- [Given records]
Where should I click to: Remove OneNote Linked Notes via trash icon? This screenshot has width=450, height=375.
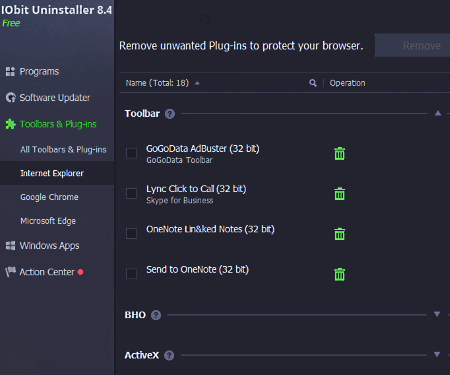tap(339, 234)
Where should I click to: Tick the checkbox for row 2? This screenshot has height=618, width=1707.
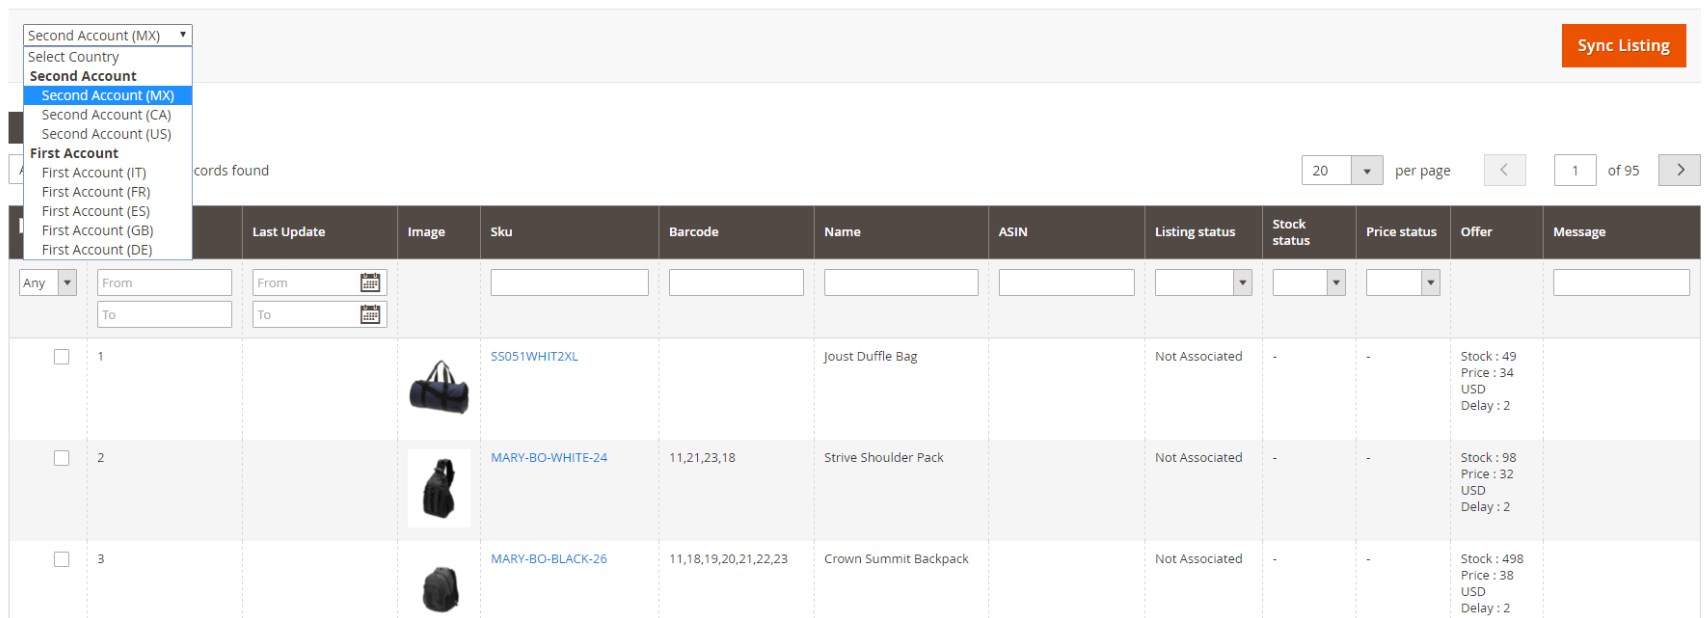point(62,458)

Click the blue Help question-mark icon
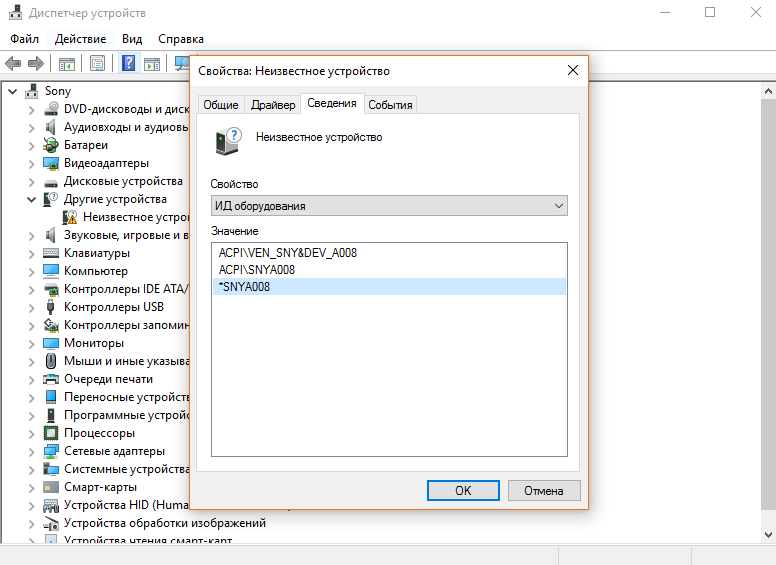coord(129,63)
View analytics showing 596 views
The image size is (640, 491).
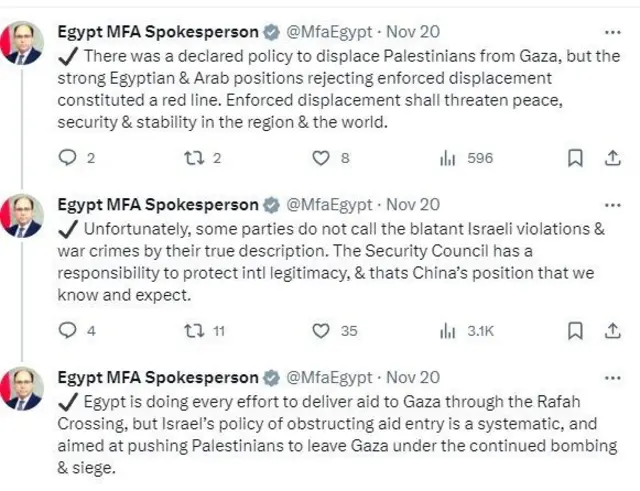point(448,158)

- [Task goal] Give again, word for word, only the lines from the one with "Click the blue Help question-mark icon" through the last line of the entries, both included; no pictures go in the copy.

- [Response to the exercise]
Click the blue Help question-mark icon
coord(129,63)
View analytics showing 596 views
The image size is (640, 491).
point(448,158)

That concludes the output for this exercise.